The future of Burbank Airport, caught between increasing demand for air travel and neighborhood concerns over the noise that expansion would bring, will remain at center stage for both Glendale and Burbank.
But other issues will test political leadership in the two cities, from scandals in Burbank High School's football program to Glendale's plans for a new open-air marketplace and the arrival of DreamWorks SKG's animation studios.
The airport controversy will continue to challenge the ability of the cities to work in cooperation. Along with Pasadena, each has an equal say in airport management.

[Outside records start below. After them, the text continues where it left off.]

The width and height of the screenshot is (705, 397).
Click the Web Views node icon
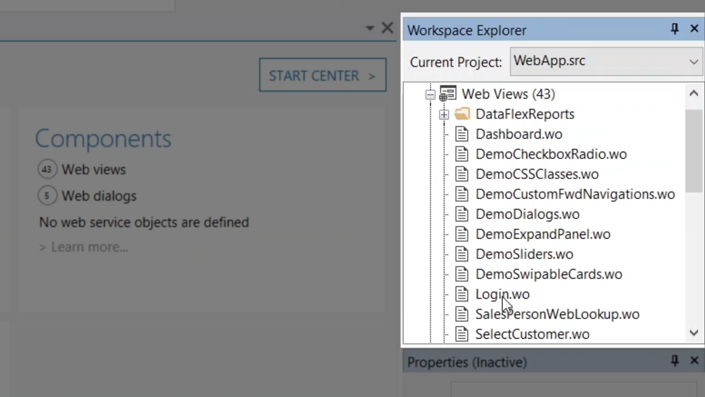pos(448,94)
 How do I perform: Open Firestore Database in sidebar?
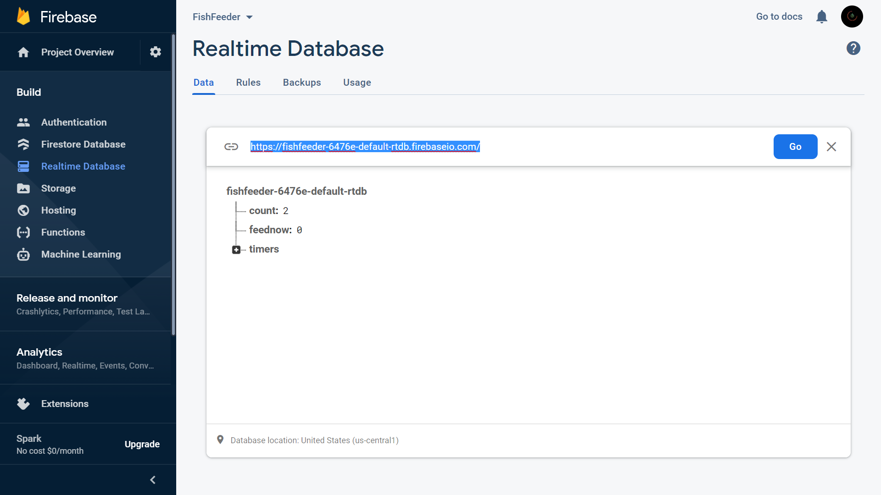pyautogui.click(x=83, y=144)
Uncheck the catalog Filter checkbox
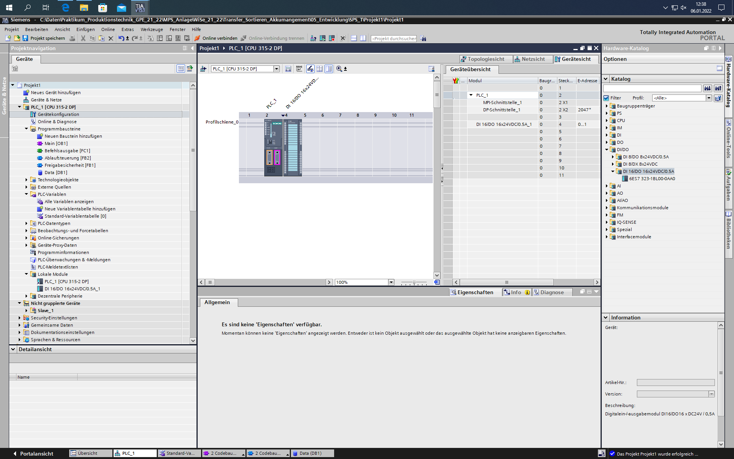734x459 pixels. click(x=606, y=98)
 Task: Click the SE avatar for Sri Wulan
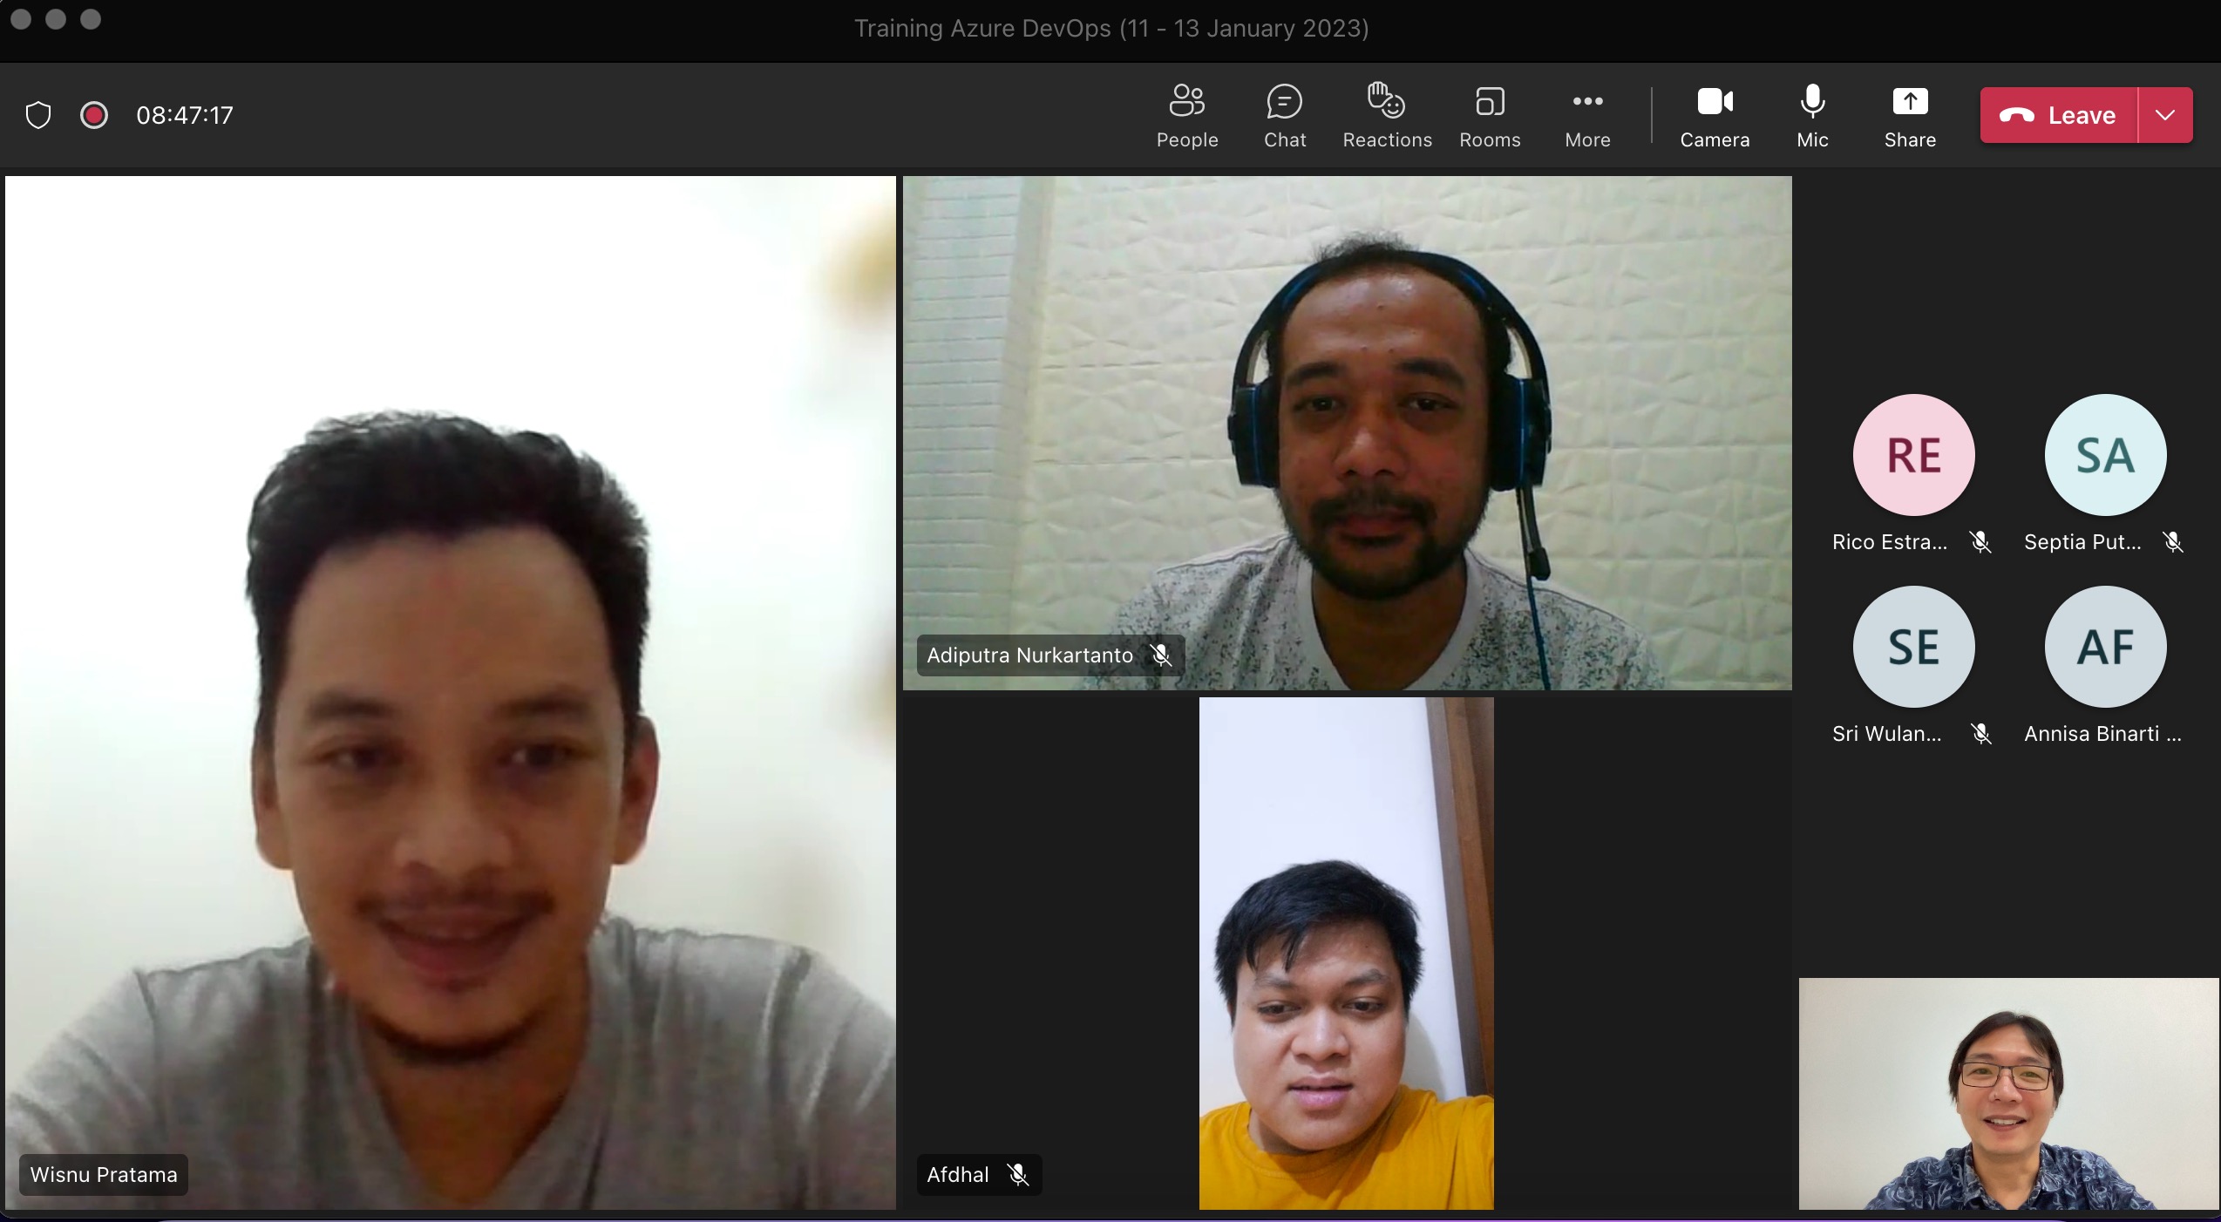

Differences over how best to balance the need for a new terminal against the impact on nearby areas caused repeated clashes last year, although the new year begins with both sides seeking mediation.
In downtown Burbank, developers are expected to finalize plans for a large, affordable housing project with retail stores to be built on property near the Media City Center mall. The council recently approved the project, after critics argued that the city's redevelopment agency was offering developers too many benefits, and that apartments should not be built in a retail zone.
Plans for new, modern police stations will move forward in both cities. Construction is expected to be completed by the end of 1996 on Burbank's new police/fire headquarters on Glenoaks Boulevard, while design work will begin on Glendale's proposed new $48-million police station and jail.
Glendale Redevelopment Agency officials say they expect a final agreement to be approved for development of DreamWorks SKG's animation studios, which could ultimately bring about 2,000 new jobs to the city. Redevelopment officials are also hoping to sign a final deal for development of Glendale Marketplace, a proposed open-air mall on Brand Boulevard that would be the city's first major retail development since the 1980s.
In addition, the agency may also consider an Arizona developer's proposal to build a massive entertainment-themed mall on several city blocks that the Glendale Galleria had also considered for an expansion.
After the failure of several bond issues, Burbank schools remain in need of extensive rehabilitation.
Burbank High School's football program, long a source of community pride, faces an uncertain future. School Board President Joe Hooven and other employees allegedly figure in recruiting scandals, and a school fund-raiser faces trial for allegedly luring a high school football player to her bed with promises of monetary contributions to the team.